March 11, 2017

素我螺部『SELL OUR BODY ExP』

出演はNoism出身の3名のダンサー、藤井b泉、宮原由紀夫、篠原未起子と、ギタリストの原大介。そして"隠し味"こと阪大特任助教でカニ博士の西山雄大。1時間弱の作品で、全4公演のうち、土曜日の昼は乳幼児も入場できる回だった。冒頭、全身タイツ姿のダンサー3人が登場。ギターがジャーンと鳴った瞬間、一斉に子供たちが泣き出す。そのタイミングの良さに大人たちが吹き出した。
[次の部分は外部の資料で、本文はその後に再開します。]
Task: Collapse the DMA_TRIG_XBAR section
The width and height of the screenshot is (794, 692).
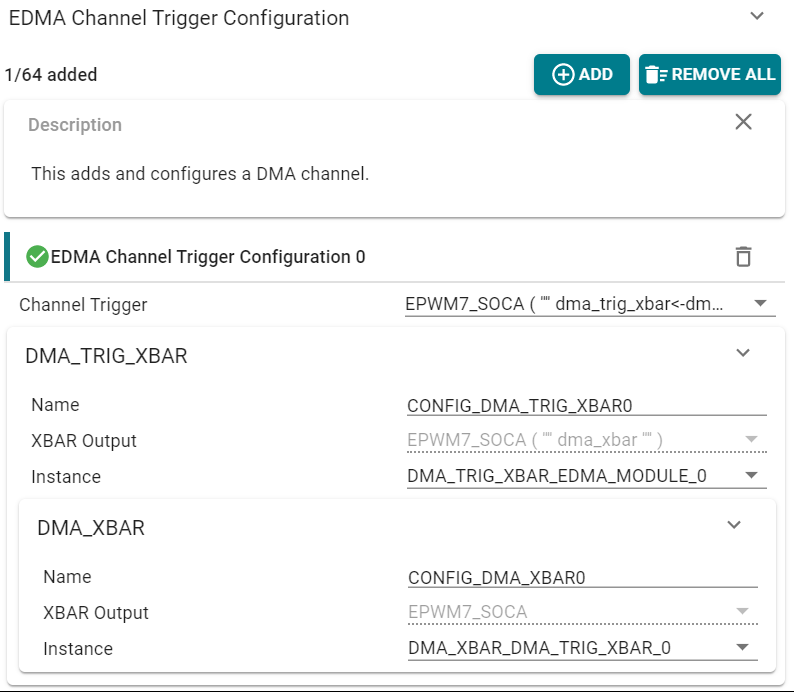Action: pyautogui.click(x=743, y=353)
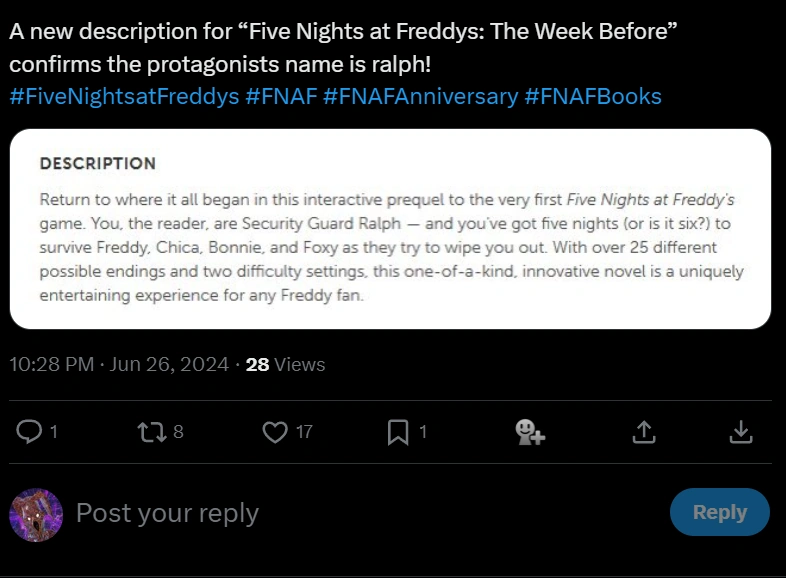Follow the #FNAF hashtag link

(280, 97)
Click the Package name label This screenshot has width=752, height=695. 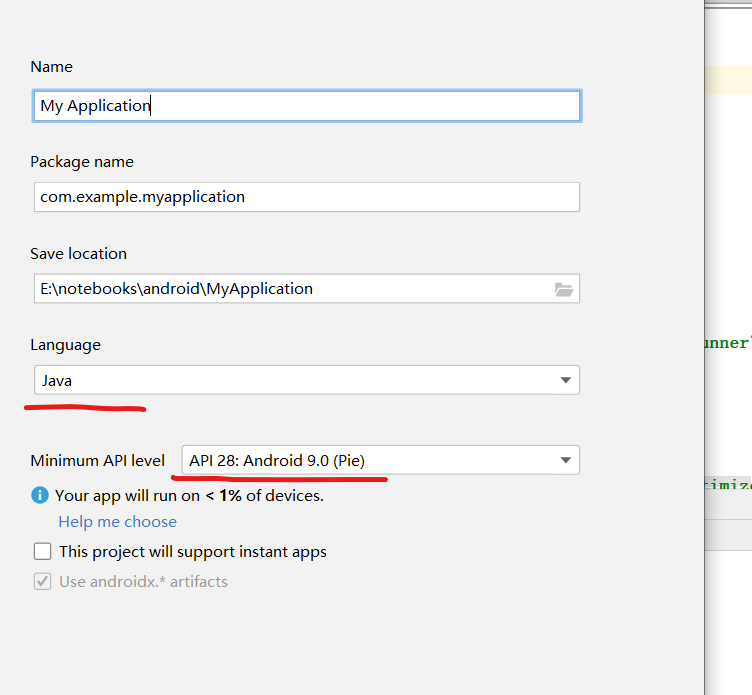(x=82, y=162)
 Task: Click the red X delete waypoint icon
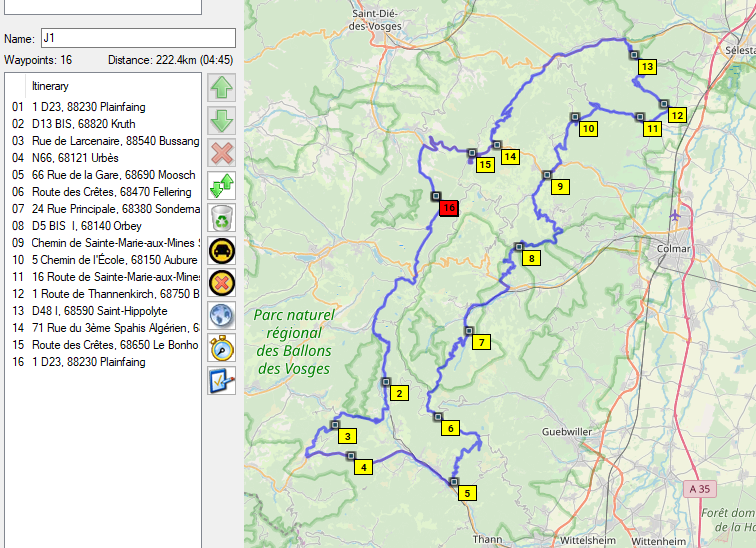click(x=221, y=153)
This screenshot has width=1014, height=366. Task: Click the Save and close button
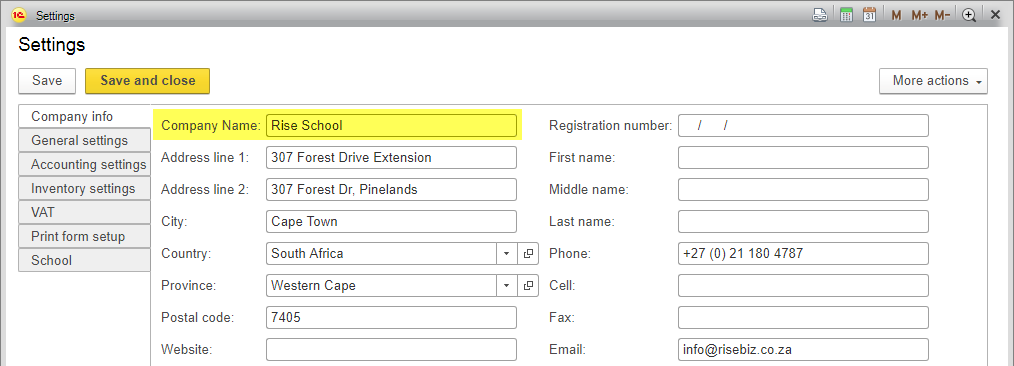147,81
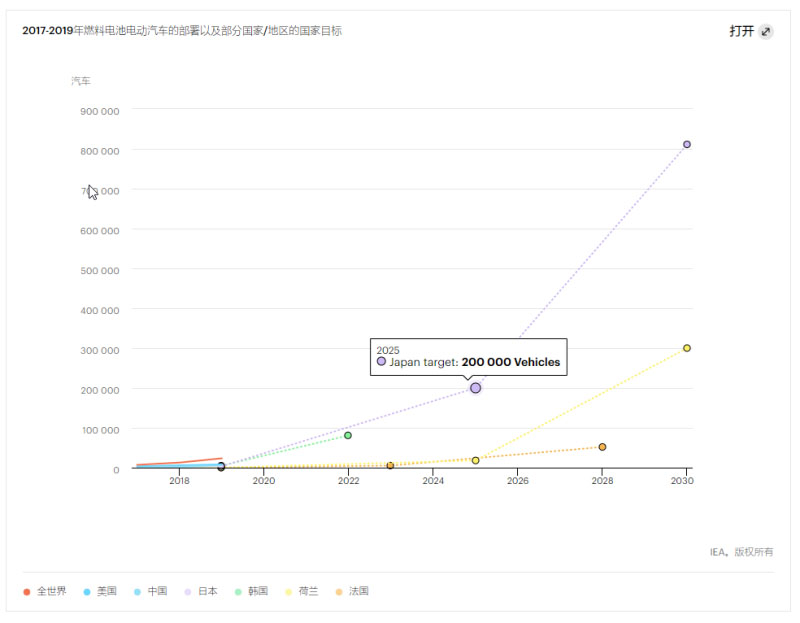Toggle the 韩国 legend entry

(x=251, y=591)

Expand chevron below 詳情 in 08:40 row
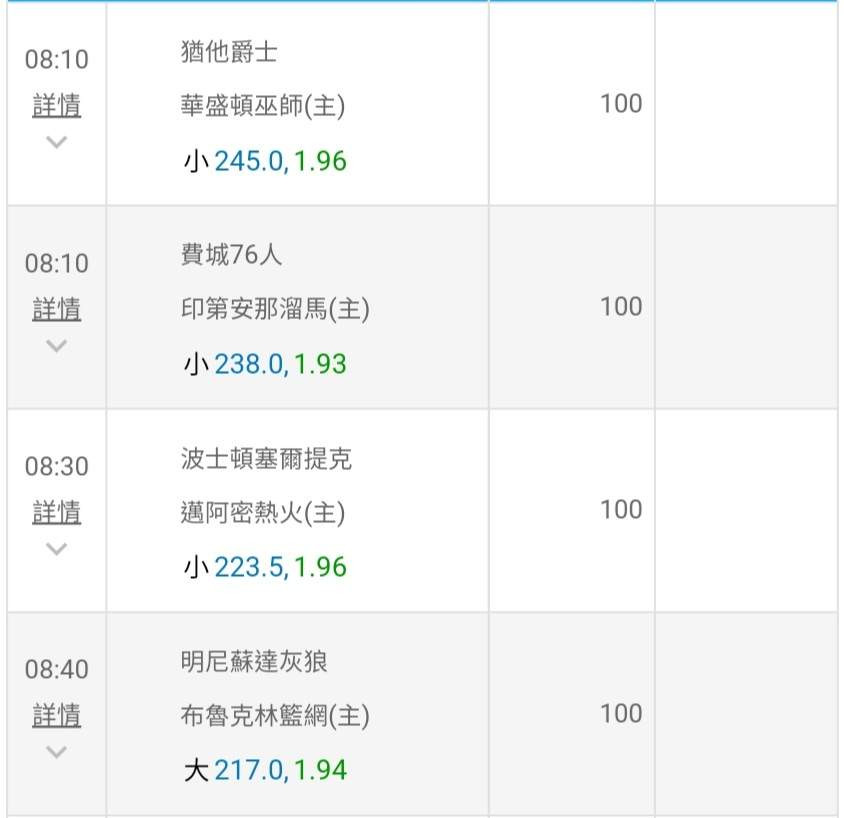tap(57, 752)
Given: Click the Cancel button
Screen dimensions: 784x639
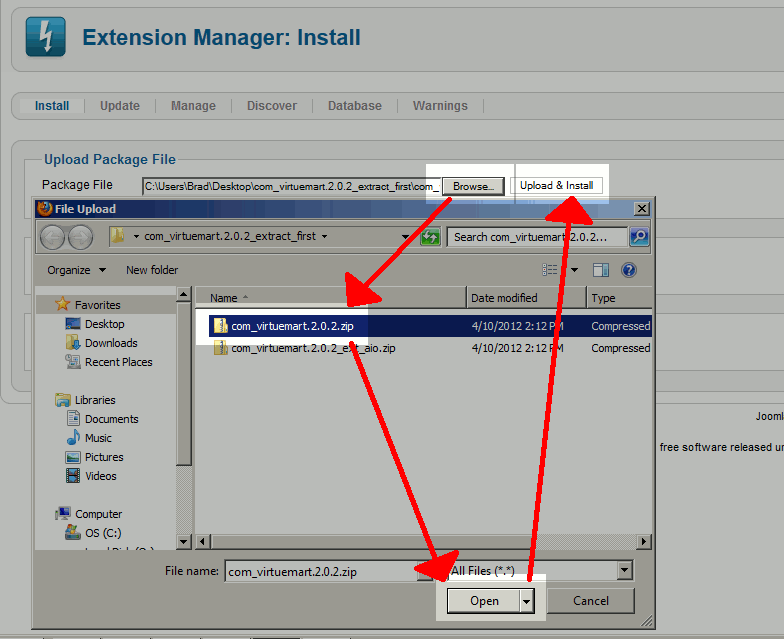Looking at the screenshot, I should [591, 601].
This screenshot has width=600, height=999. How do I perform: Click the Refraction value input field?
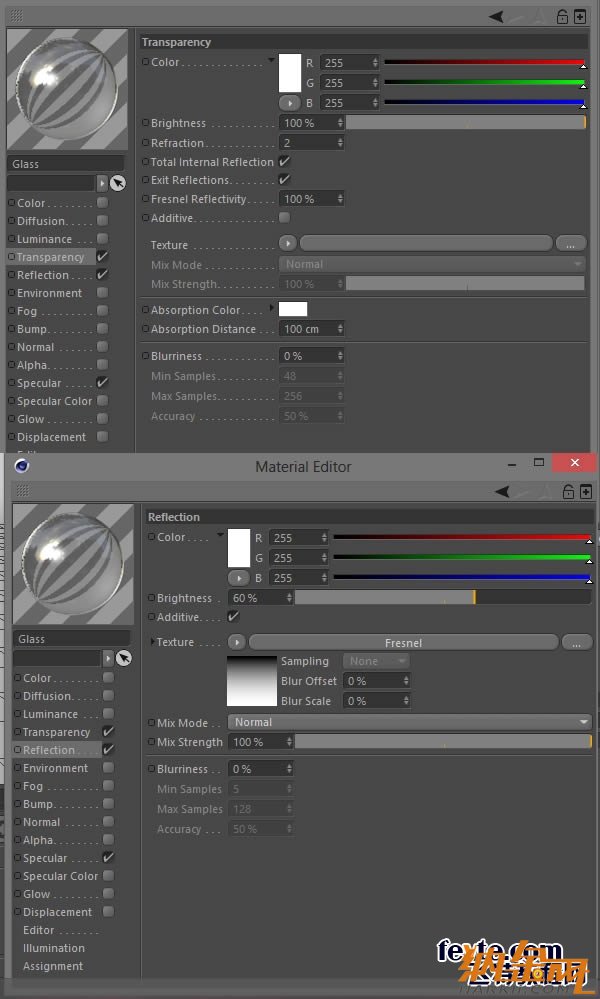[311, 143]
会場はギャラリーとしても使われる長方形のスペースで、片方の長辺に窓、もう片方に椅子を並べた設定。ダンサー同士がお互いの体の重みを使って滑ったりリフトをしたりと、踊りには狭いスペースならではの工夫がある。二台のベビーカーをヤドカリのように背負って踊ったり、にらめっこのような表情で静止したりと、ノリが良くてクスリと笑う演出が多い。猿蟹合戦を模した映像や、コメツキガニの集団行動についてのレクチャー、テルミンから想を得た装置の実演が途中に加わる。子供たちが空間に慣れて多少の音にも驚かなくなってゆく連続的な変化が、作品全体を統合する縦糸のように機能し、かれらのストレートな反応は作中の表現にリアリティをもたらした。晴天の週末の午後、会場のすぐ外では近所の大学の運動部の学生たちがランニングをしている。日常を感じさせる偶然の要素も演出の一部となり、多幸感溢れる公演だった。